> _Task brief_
Format the lines of the material below as a numbered list, omitting blank lines, starting at the line that contains "The width and" and ending at the line that contains "pyautogui.click(x=1078, y=124)".

(Data listing)
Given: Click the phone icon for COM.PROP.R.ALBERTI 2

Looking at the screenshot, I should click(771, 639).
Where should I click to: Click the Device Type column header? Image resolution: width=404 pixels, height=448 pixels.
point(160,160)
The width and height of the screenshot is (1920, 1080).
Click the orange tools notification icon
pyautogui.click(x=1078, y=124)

--

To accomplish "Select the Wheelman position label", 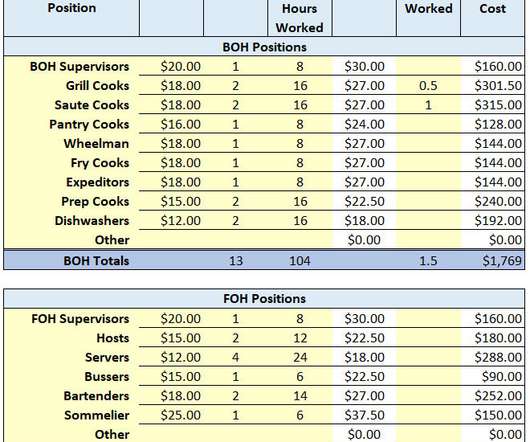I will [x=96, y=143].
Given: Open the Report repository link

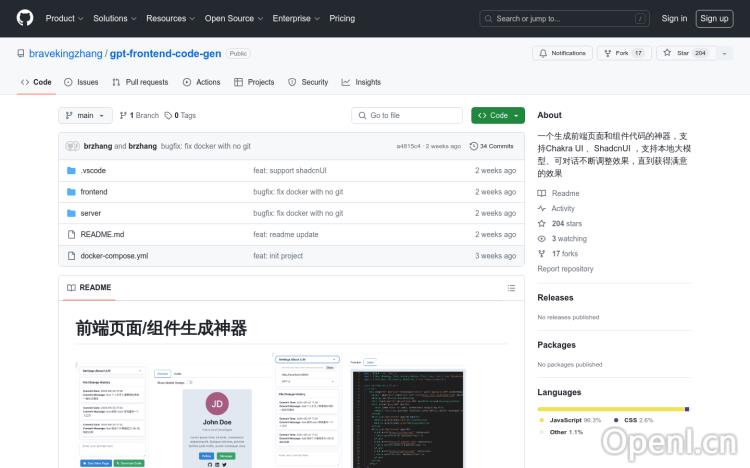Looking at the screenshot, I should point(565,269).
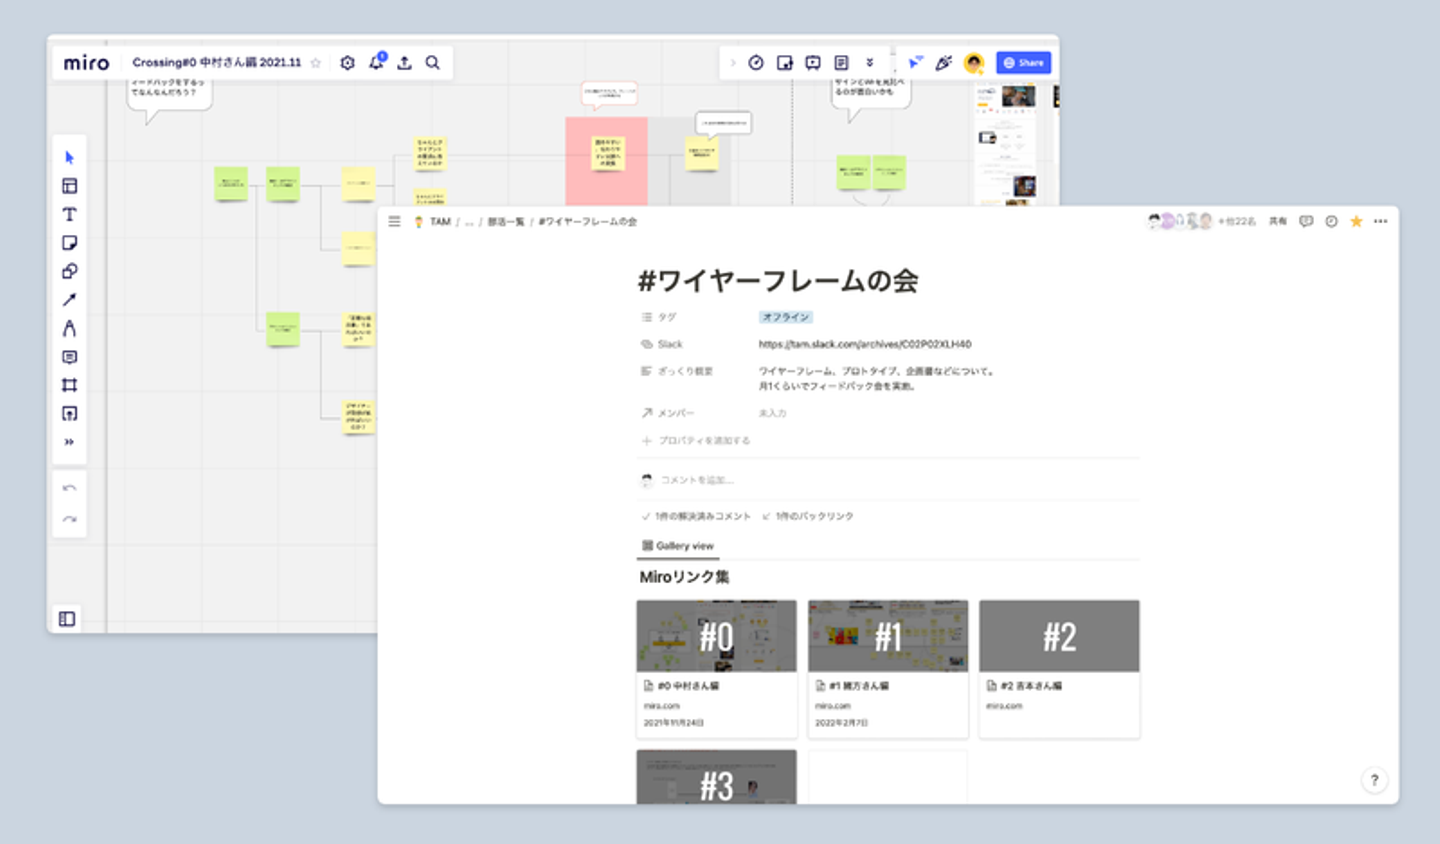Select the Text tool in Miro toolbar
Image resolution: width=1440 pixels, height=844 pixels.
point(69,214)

> _Response below_
1. The width and height of the screenshot is (1920, 1080).
2. Click the orange tools notification icon
3. pyautogui.click(x=1078, y=124)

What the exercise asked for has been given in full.